» **Records to use**
· · · · ·

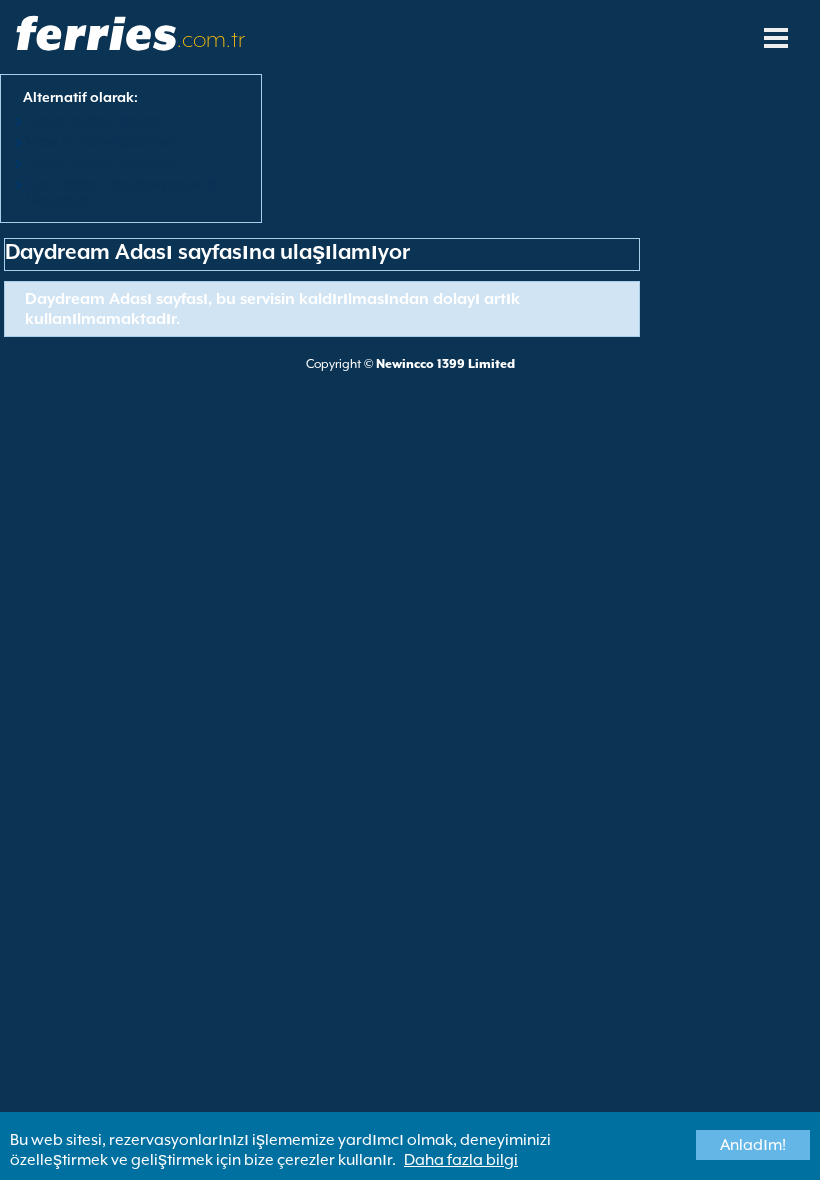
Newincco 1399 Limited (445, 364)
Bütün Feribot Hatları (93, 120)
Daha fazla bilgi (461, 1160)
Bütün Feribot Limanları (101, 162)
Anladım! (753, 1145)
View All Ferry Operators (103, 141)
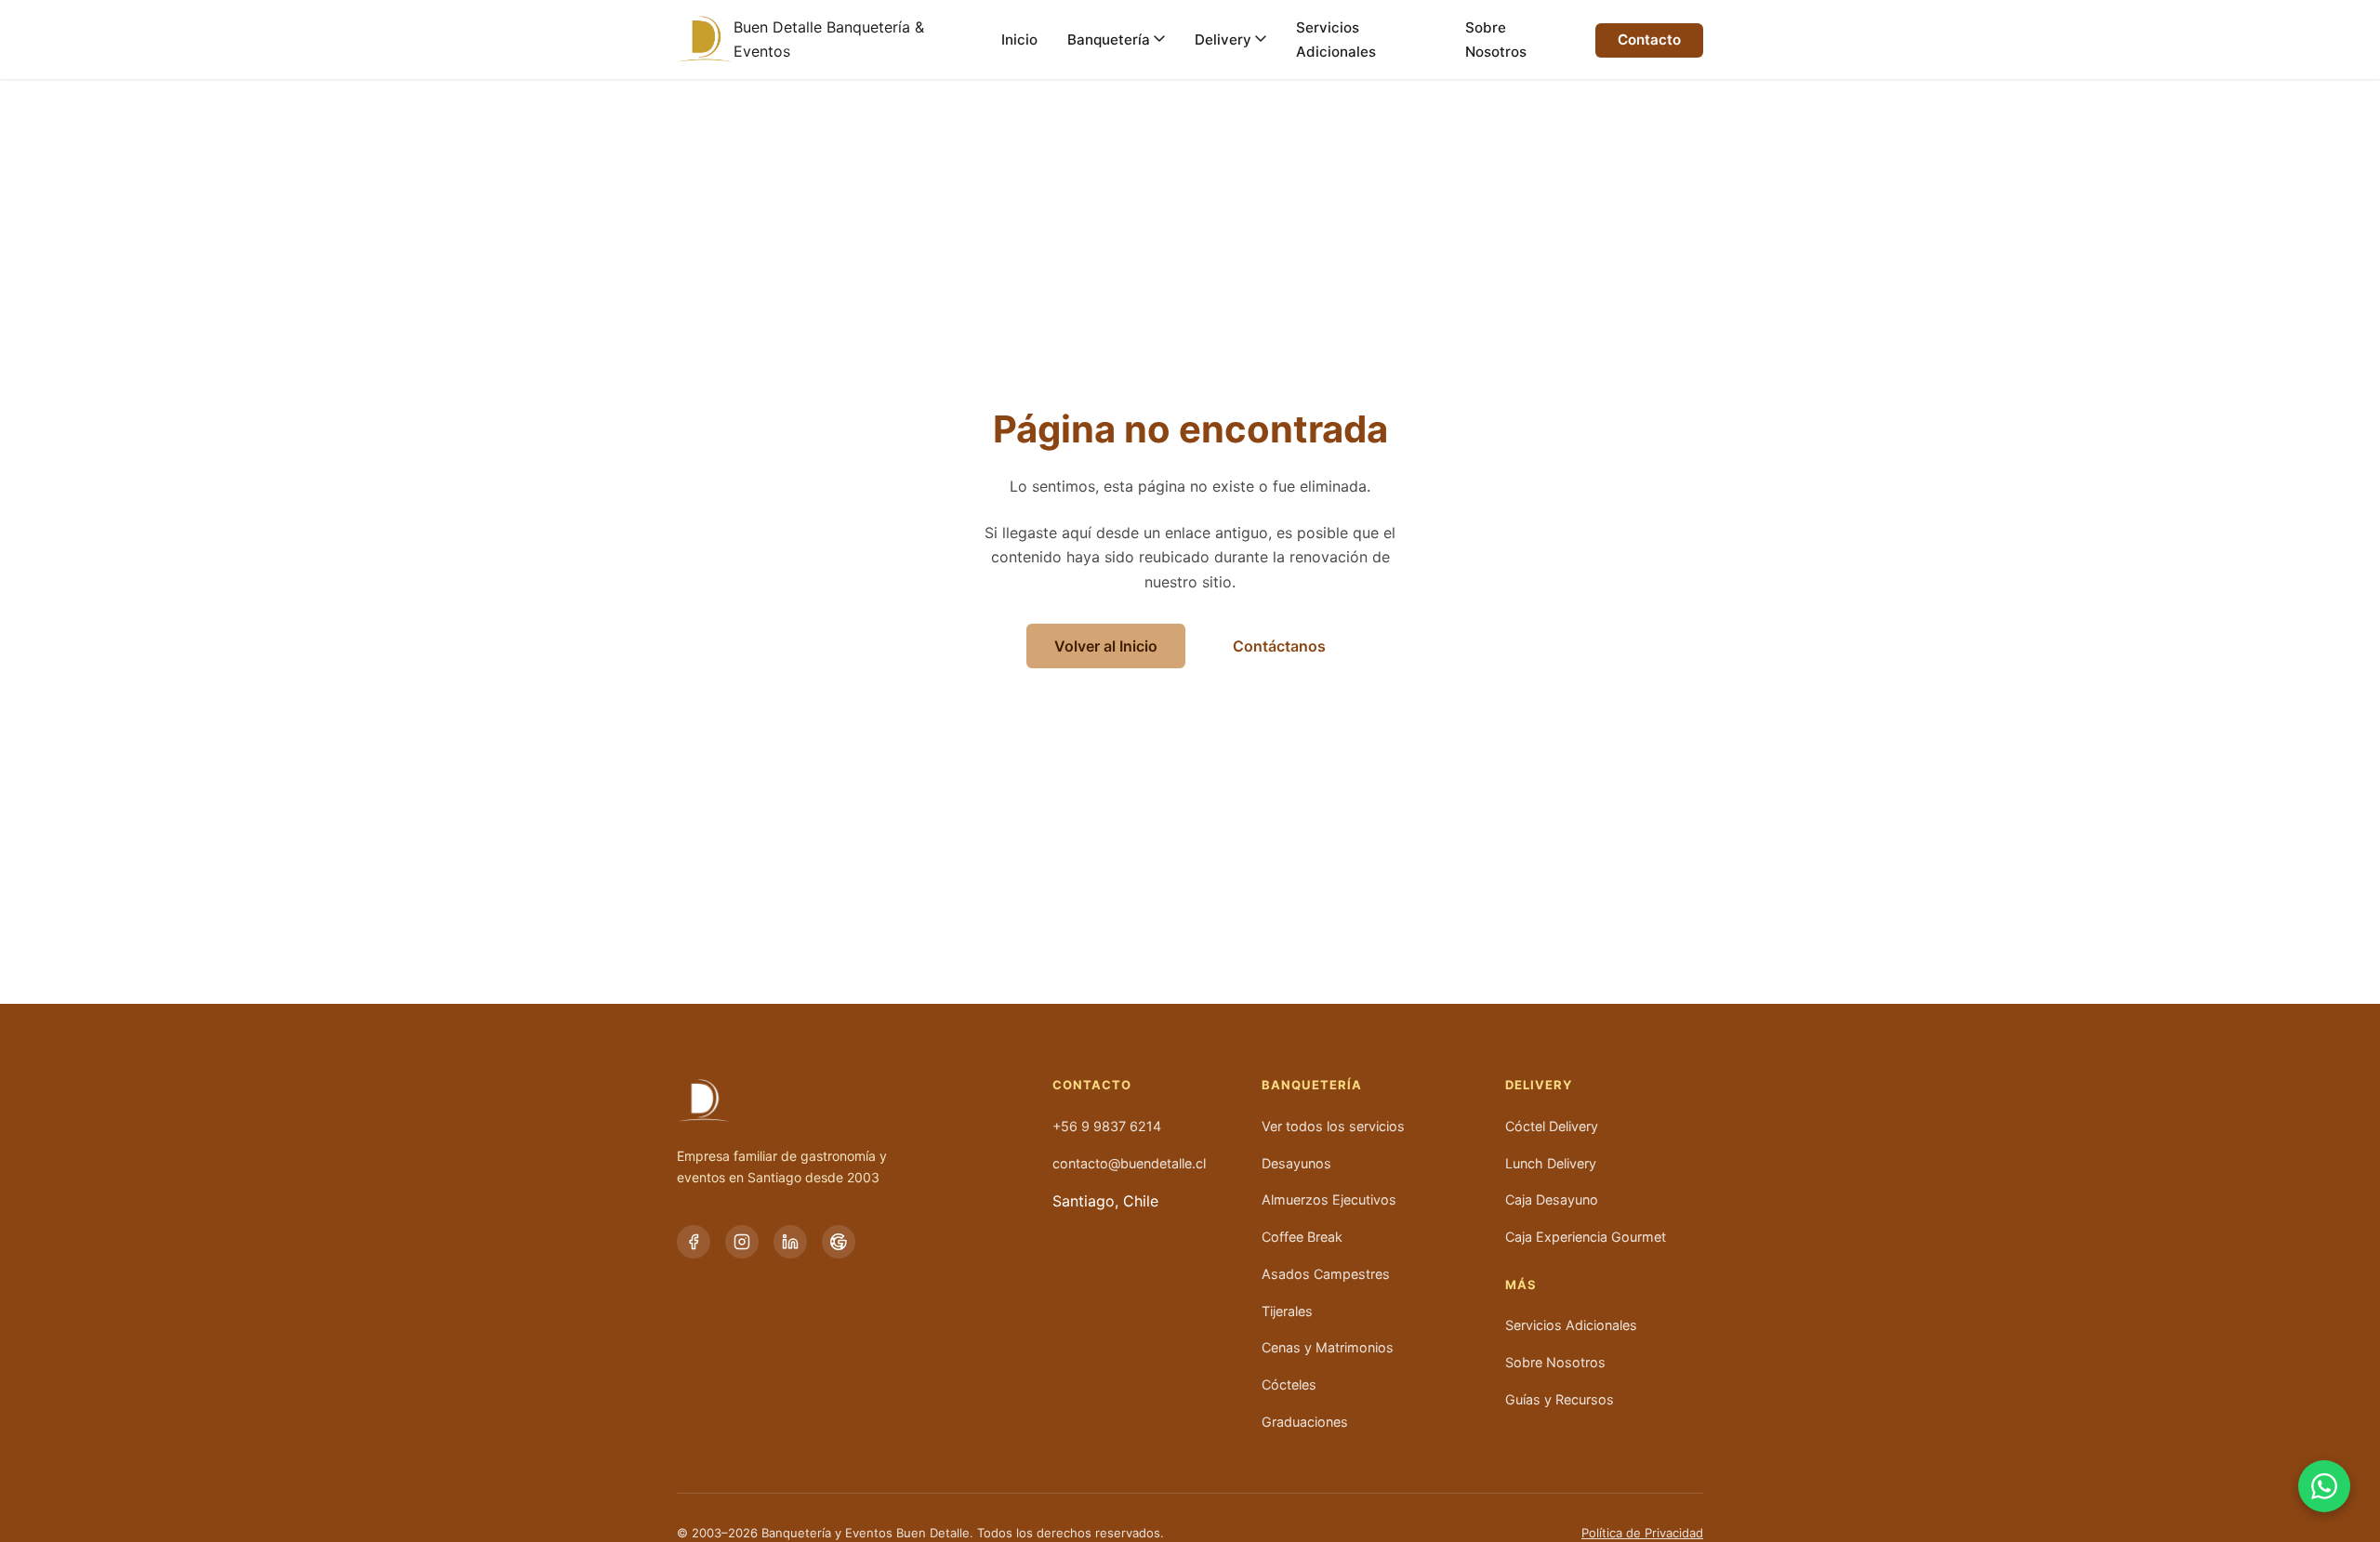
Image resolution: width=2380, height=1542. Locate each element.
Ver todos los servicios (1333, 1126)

· · · · ·

» **Action item**
The answer must consist of each line from the entries that contains the string "Feribot".

» **Expected answer**
Bütün Feribot Hatları (93, 120)
Bütün Feribot Limanları (101, 162)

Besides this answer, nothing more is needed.